Political types focused on the city note that, among young Black men in particular, there is a lack of urgency regarding the importance of this election. The Biden campaign is hoping to change this with early engagement. It wants to turn its offices into community hubs, maybe even set up community fridges (like community pantries, only … cooler) in some neighborhoods. And it wants to get trusted local leaders out talking with people early and often.

Smart politicians also know better than to overlook the state’s Hispanic population. While still a relatively modest 8.6 percent, this demographic group is on the rise well beyond Philadelphia. Notably, Allentown, Pennsylvania’s third-largest city, is now majority Hispanic and, in 2021, elected its first Latino mayor.
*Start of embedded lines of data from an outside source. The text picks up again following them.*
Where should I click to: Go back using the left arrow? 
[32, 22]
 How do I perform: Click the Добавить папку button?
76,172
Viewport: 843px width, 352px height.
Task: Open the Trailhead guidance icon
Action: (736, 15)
Mr. Shapiro’s team keeps in touch with Spanish-language media hosts, and the governor does interviews on Spanish-language radio. Not that you have to speak Spanish to us, clarifies Allentown’s mayor, Matt Tuerk. “But you need to show up early instead of just in October and seriously listen to our concerns.” Already this year, Mr. Biden has visited Allentown, as has the president’s health and human services secretary, Xavier Becerra.

The right surrogates, properly deployed, will be critical. Local talent will be the backbone. “It’s really important to tell your story through the people who live in the community,” says Mr. Shapiro. But superstars could have their place as well. “If I were in charge of the campaign, I would take Bill Clinton and send him to every small county in the state,” says Mr. Rendell. “And I’d have Barack Obama hit the major cities.” Many people expect Mr. Shapiro, who enjoys enviable approval numbers, to be Mr. Biden’s most effective surrogate. “He is the most popular Democrat in the state,” says Mr. Rendell. “Use him!”

The campaign’s messengers, of course, need a message that resonates. In terms of policy, Pennsylvanians put the economy at the top of their list of concerns, as is the case nationwide. (No surprise that this is the theme of Mr. Biden’s visit this week.) Indeed, many of the issues that trouble people here are what you hear all over. Gun violence is a worry in Philadelphia. Young voters are outraged over the war in Gaza. The opioid crisis has hit hard. Democracy is being threatened. Women’s reproductive rights are under attack.

The state has its particularities as well, including the sticky issue of fracking. Many Democrats hate the process because of its environmental costs. But in Pennsylvania, fracking took “a lot of people who were going to live and die poor,” made their land valuable and erased their “financial worries,” notes Mr. Rendell.

Tensions over energy development here are one reason the party has lost ground in the southwestern part of the state, says Berwood Yost, who heads the Center for Opinion Research at Franklin & Marshall College. At a rally in the Lehigh Valley last Saturday, Mr. Trump gleefully painted the president as an enemy of Pennsylvania’s energy sector. Mr. Biden needs to approach the issue with extreme care, says Mr. Rendell. Mr. Yost observes that Mr. Shapiro, who has been handling a similar balancing act successfully so far, could “offer ideas.”

The president’s heaviest lift may be combating the general bad vibes afoot in the land. “We’re at a point with polarization and politics where policy matters less than emotion,” says Mr. Yost. Moreover, while hawking specific achievements is all well and good, he says, “you have to have some kind of a vision.”

The vision thing is a tough one. For his part, Mr. Shapiro frames this election as a story about freedom: the freedom of women to control their bodies, the freedom to love who you want, the freedom to be who you are, and so on. Ms. Scanlon sees it as “an election about choice — and not just on reproductive rights.” Mr. Biden will need to find his own narrative for his candidacy, then work like hell to push it out. But even with a great story, it is hard to argue people out of their feelings.

Still, as the race heats up and people tune in, Democrats are betting they will benefit, as they have since 2018, from the chaos that clings to Mr. Biden’s opponent. “There’s an old saying in politics: ‘The greatest motivator is hate not love,’” says Mr. Rendell. “And Trump is giving a lot of people reasons to hate, and fear, him.”

Democrats have their fingers crossed that this will prove the defining piece of the puzzle.